Given request »
Copy out every line of the records, starting at the line that contains "Select the 5 tick on the y axis" and ending at the line that contains "tap(639, 853)", with both of those lines included. Increase each coordinate in the answers by 72 and leave the rest of the wording unchanged.

Dataset rows »
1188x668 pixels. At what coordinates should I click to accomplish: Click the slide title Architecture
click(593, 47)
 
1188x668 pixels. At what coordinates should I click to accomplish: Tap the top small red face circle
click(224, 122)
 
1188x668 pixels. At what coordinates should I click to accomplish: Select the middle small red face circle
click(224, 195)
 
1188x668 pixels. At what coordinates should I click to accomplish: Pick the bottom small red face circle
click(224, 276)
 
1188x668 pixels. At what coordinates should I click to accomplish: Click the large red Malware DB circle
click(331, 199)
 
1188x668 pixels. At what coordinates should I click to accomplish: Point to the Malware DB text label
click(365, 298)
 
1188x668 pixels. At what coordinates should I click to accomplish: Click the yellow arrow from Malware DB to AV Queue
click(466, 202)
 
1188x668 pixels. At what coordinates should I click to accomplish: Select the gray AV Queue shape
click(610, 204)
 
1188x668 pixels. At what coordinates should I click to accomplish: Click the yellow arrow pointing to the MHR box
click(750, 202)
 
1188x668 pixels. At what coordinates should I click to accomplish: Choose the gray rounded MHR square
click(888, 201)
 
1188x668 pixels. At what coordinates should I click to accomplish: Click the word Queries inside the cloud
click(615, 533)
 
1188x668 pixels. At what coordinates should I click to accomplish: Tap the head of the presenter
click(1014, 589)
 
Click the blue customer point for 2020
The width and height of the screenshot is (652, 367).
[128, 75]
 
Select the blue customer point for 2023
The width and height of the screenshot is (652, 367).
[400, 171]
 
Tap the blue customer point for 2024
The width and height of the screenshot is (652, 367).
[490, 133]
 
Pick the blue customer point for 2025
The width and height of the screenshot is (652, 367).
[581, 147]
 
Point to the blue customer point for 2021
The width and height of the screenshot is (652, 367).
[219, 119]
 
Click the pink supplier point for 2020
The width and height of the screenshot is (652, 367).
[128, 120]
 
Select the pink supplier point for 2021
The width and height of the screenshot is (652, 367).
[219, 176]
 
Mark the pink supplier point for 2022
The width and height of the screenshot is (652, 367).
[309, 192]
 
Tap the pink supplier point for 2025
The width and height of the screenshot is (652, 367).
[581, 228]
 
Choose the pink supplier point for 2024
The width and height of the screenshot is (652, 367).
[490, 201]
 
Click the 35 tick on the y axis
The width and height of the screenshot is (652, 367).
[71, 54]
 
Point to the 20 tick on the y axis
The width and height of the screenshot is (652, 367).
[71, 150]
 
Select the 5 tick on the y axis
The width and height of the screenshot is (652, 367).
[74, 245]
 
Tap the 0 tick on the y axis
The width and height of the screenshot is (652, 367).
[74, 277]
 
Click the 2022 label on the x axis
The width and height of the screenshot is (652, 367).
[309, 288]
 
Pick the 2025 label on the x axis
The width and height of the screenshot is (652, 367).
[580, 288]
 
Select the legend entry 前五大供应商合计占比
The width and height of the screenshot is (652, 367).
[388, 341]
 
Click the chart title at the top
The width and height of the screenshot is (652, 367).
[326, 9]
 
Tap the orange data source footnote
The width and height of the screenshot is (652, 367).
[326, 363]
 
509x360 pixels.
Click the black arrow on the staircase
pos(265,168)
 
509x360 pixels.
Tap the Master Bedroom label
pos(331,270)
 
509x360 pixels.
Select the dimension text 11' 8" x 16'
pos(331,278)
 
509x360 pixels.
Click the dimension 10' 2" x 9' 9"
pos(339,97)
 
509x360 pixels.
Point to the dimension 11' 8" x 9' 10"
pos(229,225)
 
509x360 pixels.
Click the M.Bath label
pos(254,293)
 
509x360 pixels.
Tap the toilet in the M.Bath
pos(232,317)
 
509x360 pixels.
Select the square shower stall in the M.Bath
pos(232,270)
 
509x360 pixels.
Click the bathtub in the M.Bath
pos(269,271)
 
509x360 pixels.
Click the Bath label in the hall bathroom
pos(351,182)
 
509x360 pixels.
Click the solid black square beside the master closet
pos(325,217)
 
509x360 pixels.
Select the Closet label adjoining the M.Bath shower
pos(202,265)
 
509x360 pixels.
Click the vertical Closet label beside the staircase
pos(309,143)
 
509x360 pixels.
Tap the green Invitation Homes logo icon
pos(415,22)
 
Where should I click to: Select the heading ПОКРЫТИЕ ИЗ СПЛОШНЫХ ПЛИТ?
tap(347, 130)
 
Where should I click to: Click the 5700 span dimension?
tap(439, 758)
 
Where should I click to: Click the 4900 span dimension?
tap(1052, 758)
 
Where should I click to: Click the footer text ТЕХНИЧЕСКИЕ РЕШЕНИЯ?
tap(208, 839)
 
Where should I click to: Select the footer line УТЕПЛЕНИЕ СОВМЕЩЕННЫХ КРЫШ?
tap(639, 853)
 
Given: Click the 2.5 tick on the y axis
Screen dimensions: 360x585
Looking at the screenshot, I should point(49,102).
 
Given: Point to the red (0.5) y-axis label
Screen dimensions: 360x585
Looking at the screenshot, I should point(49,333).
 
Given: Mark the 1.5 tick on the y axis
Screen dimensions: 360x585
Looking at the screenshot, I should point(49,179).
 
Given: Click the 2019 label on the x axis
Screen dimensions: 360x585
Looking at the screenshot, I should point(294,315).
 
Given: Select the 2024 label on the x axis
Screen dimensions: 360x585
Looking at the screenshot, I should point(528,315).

Task solution »
Select the 5 tick on the y axis
The width and height of the screenshot is (652, 367).
[146, 317]
 
Tap the 0 tick on the y axis
The width and height of the screenshot is (652, 367).
[146, 349]
 
Click the 2022 label on the x axis
The width and height of the screenshot is (652, 367).
[381, 360]
 
Pick the 2025 label on the x axis
The width and height of the screenshot is (652, 367).
[652, 360]
 
Select the legend entry 前五大供应商合计占比
The width and height of the screenshot is (652, 367).
[460, 413]
 
Click the chart title at the top
The width and height of the screenshot is (652, 367).
[398, 81]
 
Tap the orange data source footnote
The width and height of the screenshot is (652, 367).
[398, 435]
 
509x360 pixels.
Click the black arrow on the staircase
pos(337,240)
 
509x360 pixels.
Tap the Master Bedroom label
pos(403,342)
 
509x360 pixels.
Select the dimension text 11' 8" x 16'
pos(403,350)
 
509x360 pixels.
Click the dimension 10' 2" x 9' 9"
pos(411,169)
 
509x360 pixels.
Point to the dimension 11' 8" x 9' 10"
pos(301,297)
 
509x360 pixels.
Click the M.Bath label
pos(326,365)
 
509x360 pixels.
Tap the toilet in the M.Bath
pos(304,389)
 
509x360 pixels.
Select the square shower stall in the M.Bath
pos(304,342)
 
509x360 pixels.
Click the bathtub in the M.Bath
pos(341,343)
 
509x360 pixels.
Click the Bath label in the hall bathroom
pos(423,254)
 
509x360 pixels.
Click the solid black square beside the master closet
pos(397,289)
 
509x360 pixels.
Select the Closet label adjoining the M.Bath shower
pos(274,337)
 
509x360 pixels.
Click the vertical Closet label beside the staircase
pos(381,215)
 
509x360 pixels.
Tap the green Invitation Homes logo icon
pos(487,94)
 
Where should I click to: Select the heading ПОКРЫТИЕ ИЗ СПЛОШНЫХ ПЛИТ?
tap(419, 202)
 
Where should I click to: Click the 5700 span dimension?
tap(511, 830)
 
Where should I click to: Click the 4900 span dimension?
tap(1124, 830)
 
Where should I click to: Click the footer text ТЕХНИЧЕСКИЕ РЕШЕНИЯ?
tap(280, 911)
 
Where should I click to: Select the footer line УТЕПЛЕНИЕ СОВМЕЩЕННЫХ КРЫШ?
tap(711, 925)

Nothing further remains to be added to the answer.